## REQUIREMENT
Return the records below from the line containing "闽南 (357, 53)" onward, exactly, through and including the last line.

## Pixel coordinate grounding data
----

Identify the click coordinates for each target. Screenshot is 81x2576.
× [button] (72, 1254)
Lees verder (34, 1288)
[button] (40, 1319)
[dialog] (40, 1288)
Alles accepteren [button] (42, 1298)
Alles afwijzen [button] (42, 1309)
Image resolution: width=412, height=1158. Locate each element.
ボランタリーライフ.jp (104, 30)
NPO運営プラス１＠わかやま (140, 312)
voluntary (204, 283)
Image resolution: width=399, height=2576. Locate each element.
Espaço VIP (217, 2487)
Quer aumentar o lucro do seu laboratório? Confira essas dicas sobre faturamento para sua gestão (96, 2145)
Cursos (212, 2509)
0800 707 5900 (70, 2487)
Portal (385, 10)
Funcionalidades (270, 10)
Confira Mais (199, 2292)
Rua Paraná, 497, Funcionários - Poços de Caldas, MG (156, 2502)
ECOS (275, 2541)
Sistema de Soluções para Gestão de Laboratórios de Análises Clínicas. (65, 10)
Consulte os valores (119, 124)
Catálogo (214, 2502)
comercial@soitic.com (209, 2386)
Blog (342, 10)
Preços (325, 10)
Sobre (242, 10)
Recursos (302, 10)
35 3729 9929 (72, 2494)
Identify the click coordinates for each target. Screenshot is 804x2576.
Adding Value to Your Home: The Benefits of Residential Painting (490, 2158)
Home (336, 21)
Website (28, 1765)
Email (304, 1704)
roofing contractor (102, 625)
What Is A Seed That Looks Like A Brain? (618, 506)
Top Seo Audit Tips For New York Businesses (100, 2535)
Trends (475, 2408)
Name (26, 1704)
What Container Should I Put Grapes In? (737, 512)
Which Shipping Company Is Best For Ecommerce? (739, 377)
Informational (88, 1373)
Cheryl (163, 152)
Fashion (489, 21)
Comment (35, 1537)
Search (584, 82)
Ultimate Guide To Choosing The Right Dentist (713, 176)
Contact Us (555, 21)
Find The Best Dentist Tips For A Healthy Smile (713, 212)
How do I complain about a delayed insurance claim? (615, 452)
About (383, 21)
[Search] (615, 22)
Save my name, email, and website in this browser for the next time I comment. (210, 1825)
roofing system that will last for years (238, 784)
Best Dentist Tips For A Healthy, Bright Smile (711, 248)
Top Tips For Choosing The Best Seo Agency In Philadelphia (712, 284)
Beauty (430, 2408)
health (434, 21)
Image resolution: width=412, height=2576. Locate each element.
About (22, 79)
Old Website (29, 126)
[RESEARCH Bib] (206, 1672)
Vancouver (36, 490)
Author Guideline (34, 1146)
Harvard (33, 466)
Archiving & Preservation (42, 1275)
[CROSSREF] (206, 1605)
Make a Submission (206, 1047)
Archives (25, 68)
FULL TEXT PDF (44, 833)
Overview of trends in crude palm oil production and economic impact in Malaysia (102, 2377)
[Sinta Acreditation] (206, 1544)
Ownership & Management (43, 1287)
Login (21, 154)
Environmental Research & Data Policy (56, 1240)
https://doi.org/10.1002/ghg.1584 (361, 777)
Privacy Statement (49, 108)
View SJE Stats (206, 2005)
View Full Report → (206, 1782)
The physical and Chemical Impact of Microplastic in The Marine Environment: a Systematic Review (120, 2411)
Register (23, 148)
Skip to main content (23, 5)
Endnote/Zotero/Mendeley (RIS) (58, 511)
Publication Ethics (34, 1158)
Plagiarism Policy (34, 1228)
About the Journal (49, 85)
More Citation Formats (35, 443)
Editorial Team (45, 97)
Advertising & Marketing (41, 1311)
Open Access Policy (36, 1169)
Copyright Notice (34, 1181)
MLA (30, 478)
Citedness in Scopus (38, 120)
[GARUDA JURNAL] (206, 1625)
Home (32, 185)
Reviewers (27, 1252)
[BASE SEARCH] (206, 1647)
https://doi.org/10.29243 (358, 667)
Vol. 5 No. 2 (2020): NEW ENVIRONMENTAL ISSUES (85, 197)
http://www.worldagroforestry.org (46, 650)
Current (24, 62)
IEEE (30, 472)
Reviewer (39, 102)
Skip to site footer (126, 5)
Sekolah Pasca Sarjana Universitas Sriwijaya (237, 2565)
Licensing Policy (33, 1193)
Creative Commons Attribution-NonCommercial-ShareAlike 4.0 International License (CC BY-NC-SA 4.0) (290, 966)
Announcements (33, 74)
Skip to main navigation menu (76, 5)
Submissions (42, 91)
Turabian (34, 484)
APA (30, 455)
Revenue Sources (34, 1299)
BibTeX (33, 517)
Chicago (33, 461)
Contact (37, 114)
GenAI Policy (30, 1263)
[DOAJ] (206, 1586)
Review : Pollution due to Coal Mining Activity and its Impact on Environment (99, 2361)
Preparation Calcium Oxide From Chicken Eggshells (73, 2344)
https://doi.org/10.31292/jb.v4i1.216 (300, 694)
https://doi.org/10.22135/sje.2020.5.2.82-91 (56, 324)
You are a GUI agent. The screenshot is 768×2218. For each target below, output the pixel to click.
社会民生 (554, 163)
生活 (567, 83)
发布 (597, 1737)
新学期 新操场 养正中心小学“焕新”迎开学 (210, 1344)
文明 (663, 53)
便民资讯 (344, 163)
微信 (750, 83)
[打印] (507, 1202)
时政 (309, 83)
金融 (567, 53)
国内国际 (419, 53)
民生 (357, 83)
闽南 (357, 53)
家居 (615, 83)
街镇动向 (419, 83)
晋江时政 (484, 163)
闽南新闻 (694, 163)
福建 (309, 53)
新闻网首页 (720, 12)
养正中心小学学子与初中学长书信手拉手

----

## RESPONSE TO THE EXERCISE
闽南 (357, 53)
家居 (615, 83)
街镇动向 (419, 83)
晋江时政 (484, 163)
闽南新闻 (694, 163)
福建 (309, 53)
新闻网首页 (720, 12)
养正中心小学学子与初中学长书信手拉手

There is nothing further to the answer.